A variety of methods for retrieving an entrapped catheter exist, but it is important to take care in minimizing the manipulation of the catheter, as prolonged manipulation can cause injury to the cardiac or vascular lining or provoke cardiac arrhythmia . One common method for retrieval is through the use of interventional radiological techniques involving a variety of snares such as single-loop, triple-loop, or entwined guidewire techniques . If this is unsuccessful, or impractical due to positioning, it may even be necessary for surgical removal of a knotted or stuck catheter . Here we have described a case where the tip was seemingly entrapped in an unfortunate location, for which a surgical removal was nearly performed.

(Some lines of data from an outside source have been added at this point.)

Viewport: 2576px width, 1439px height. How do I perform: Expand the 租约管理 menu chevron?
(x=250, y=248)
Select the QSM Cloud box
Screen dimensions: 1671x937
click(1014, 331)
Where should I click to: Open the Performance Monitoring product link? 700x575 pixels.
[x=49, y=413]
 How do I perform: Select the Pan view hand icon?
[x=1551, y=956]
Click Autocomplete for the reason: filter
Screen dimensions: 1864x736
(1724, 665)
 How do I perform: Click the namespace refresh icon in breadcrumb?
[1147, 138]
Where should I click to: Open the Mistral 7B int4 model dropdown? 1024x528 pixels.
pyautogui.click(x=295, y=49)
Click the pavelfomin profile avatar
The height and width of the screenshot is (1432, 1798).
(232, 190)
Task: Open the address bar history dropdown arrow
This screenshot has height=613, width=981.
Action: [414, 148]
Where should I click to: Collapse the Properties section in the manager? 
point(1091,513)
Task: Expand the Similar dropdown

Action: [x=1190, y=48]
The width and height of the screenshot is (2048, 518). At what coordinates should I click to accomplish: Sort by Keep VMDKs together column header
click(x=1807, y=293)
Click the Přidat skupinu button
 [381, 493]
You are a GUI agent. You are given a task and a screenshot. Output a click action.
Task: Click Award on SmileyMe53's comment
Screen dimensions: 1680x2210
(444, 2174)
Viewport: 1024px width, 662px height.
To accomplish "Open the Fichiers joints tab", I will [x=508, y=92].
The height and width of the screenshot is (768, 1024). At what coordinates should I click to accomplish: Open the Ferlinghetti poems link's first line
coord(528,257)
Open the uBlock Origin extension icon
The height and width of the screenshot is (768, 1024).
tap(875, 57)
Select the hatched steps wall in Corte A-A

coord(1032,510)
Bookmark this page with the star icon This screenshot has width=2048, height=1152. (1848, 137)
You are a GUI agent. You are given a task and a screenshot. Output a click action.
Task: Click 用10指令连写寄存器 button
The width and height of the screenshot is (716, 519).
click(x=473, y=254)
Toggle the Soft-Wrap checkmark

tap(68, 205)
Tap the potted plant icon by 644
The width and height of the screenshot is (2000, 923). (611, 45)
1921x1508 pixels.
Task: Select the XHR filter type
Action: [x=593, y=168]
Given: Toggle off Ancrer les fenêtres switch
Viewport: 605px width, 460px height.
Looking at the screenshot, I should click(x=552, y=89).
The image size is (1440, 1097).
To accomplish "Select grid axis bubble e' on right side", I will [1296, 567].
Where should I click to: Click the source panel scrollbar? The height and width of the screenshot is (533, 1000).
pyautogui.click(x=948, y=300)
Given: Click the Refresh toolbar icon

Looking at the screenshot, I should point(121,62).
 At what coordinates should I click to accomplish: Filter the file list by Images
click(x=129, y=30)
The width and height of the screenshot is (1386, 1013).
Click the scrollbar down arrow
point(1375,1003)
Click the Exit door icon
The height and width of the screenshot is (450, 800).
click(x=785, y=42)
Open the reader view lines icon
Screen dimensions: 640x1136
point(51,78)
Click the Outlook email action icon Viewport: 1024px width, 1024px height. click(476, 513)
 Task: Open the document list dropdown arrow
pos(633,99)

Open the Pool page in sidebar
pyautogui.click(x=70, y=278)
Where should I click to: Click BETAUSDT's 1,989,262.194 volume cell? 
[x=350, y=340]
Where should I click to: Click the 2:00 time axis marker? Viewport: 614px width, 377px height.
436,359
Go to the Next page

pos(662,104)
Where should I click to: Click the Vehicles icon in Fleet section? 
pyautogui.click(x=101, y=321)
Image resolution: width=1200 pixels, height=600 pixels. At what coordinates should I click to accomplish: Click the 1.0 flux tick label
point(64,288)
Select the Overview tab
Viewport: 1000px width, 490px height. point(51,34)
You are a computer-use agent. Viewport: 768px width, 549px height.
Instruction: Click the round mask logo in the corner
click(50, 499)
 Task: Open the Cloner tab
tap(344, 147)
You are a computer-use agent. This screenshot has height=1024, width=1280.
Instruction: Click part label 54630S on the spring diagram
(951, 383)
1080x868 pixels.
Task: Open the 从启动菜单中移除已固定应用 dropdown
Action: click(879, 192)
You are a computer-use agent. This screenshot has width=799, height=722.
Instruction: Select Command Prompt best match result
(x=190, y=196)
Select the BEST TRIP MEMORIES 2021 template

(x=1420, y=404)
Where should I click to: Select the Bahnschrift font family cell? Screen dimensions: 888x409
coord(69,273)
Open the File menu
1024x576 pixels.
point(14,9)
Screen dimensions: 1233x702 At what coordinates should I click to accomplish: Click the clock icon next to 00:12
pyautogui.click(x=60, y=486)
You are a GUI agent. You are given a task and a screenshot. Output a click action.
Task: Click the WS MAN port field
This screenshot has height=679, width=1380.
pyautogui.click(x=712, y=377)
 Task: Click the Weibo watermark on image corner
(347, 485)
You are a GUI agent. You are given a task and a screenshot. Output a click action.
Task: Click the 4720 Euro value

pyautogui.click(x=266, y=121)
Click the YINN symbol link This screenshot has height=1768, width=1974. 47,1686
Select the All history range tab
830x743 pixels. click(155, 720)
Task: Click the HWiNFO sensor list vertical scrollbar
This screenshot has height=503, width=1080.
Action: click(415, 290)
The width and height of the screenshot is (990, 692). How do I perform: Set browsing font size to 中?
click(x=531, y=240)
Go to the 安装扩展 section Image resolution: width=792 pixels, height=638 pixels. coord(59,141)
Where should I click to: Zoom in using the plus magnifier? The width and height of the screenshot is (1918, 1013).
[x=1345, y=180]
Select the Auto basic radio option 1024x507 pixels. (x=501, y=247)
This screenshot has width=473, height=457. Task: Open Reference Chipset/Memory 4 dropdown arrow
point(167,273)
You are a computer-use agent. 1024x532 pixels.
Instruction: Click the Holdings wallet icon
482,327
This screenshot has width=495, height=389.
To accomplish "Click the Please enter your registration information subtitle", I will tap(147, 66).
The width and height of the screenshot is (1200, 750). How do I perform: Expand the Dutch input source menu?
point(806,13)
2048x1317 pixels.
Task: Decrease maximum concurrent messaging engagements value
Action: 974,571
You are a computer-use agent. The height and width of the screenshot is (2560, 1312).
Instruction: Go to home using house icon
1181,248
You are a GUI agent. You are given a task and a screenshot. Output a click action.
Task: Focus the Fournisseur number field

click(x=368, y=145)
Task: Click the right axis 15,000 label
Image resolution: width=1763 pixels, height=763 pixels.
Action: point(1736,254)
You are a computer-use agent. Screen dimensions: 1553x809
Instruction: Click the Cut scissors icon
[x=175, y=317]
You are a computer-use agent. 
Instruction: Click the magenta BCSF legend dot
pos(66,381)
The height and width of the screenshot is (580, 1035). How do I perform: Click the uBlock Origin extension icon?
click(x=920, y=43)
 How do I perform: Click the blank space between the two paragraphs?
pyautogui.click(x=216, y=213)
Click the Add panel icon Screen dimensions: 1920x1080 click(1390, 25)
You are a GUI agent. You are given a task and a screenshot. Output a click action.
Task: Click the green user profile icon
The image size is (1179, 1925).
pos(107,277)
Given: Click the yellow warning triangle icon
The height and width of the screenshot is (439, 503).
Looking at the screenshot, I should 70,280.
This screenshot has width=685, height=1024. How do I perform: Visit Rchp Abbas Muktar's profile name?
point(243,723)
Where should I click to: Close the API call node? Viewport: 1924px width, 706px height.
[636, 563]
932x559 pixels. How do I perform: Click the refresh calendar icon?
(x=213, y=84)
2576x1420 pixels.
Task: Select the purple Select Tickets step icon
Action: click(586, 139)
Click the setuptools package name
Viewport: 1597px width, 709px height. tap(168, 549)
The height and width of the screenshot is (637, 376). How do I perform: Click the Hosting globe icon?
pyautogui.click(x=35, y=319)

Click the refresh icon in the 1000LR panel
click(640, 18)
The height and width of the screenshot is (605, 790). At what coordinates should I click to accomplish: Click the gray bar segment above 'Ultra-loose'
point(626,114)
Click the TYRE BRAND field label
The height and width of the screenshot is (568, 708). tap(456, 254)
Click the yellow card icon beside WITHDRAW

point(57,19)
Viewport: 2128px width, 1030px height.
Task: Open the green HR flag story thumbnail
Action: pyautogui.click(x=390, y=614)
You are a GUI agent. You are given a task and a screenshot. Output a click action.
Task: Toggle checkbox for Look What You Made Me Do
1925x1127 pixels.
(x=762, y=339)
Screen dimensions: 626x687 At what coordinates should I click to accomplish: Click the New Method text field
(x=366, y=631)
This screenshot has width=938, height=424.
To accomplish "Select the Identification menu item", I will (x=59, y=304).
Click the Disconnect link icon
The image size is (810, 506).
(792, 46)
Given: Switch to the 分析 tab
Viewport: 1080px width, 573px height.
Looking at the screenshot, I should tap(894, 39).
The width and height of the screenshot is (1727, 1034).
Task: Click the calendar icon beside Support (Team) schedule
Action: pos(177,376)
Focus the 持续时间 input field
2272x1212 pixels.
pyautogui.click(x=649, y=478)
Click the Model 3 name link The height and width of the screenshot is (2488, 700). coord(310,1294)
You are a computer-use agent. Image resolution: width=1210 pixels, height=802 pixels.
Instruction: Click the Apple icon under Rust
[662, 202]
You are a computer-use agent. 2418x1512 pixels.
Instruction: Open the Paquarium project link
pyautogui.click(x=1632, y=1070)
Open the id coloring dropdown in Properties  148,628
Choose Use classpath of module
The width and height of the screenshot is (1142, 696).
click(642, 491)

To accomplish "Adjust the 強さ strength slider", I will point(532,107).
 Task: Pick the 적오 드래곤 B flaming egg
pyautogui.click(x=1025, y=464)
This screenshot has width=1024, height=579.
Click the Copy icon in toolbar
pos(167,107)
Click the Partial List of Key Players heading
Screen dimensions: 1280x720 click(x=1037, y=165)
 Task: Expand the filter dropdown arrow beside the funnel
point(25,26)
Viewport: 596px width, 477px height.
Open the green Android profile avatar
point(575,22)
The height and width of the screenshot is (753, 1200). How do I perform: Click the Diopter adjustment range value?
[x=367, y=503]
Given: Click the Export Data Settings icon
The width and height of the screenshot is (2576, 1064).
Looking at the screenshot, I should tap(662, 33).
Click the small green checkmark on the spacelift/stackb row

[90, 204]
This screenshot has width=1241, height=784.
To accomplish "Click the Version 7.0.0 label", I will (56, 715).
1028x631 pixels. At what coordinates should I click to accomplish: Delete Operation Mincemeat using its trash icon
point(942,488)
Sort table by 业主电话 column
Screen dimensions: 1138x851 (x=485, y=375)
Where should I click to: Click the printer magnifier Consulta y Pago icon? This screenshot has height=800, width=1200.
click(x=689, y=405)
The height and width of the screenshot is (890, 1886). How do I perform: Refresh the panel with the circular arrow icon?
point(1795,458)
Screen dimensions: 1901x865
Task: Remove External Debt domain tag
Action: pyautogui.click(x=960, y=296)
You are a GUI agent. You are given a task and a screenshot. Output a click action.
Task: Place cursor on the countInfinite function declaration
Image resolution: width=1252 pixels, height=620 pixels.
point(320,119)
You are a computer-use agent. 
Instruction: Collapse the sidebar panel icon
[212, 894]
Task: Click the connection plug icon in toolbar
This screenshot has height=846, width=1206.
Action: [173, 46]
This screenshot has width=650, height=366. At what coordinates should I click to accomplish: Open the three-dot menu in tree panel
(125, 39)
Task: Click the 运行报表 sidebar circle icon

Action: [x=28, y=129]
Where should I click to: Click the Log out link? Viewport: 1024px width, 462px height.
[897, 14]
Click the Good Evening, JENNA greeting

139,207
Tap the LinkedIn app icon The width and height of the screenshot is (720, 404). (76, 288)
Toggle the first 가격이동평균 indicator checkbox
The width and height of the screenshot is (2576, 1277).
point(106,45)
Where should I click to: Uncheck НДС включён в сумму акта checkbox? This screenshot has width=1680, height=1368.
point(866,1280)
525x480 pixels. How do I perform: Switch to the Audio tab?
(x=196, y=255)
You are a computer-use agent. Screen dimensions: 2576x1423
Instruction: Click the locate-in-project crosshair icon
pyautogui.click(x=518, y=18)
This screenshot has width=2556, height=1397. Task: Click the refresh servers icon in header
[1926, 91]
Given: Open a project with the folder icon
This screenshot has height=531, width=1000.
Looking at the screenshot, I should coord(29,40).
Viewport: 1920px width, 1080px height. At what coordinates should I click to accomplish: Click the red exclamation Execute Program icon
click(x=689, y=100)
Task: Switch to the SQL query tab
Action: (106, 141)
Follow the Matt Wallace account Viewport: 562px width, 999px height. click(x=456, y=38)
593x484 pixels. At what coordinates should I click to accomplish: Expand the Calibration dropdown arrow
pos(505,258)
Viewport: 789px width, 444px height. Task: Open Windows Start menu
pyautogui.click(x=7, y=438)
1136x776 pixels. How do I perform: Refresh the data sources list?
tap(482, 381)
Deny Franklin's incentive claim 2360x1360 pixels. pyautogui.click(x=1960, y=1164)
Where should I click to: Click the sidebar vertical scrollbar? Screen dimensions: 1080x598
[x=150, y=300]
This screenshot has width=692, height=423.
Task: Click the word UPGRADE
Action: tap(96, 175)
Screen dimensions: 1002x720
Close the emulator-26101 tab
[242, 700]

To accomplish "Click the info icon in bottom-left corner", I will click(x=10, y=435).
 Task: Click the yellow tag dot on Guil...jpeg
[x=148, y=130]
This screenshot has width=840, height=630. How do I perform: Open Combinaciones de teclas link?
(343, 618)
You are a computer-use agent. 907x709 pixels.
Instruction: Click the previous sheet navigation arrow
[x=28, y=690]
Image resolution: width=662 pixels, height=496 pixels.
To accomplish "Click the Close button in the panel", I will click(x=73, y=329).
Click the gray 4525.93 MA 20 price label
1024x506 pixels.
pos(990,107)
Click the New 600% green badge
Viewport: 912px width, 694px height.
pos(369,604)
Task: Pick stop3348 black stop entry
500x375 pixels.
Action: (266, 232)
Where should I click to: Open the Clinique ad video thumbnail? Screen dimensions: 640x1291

We believe our case describes a novel mechanism of entrapment of a pulmonary artery catheter by kinking at the distal tip of the cordis, which appeared via imaging to be stuck within the skull. Further, the report details a step-by-step explanation of how to disentangle and remove the catheter through noninvasive intervention. In the future, utmost care in monitoring of pressure readings on insertion and avoidance of overextension of the catheter may prevent similar situations from occurring altogether. In the unfortunate event of an entrapped catheter, where imaging shows a tight bend near the exit from the introducer sheath, we hope this report may guide the removal of the catheter by first carefully withdrawing the introducer sheath.
Informed consent was received from all participants.
Conflicts of Interest
The authors declare that there is no conflict of interest regarding the publication of this article.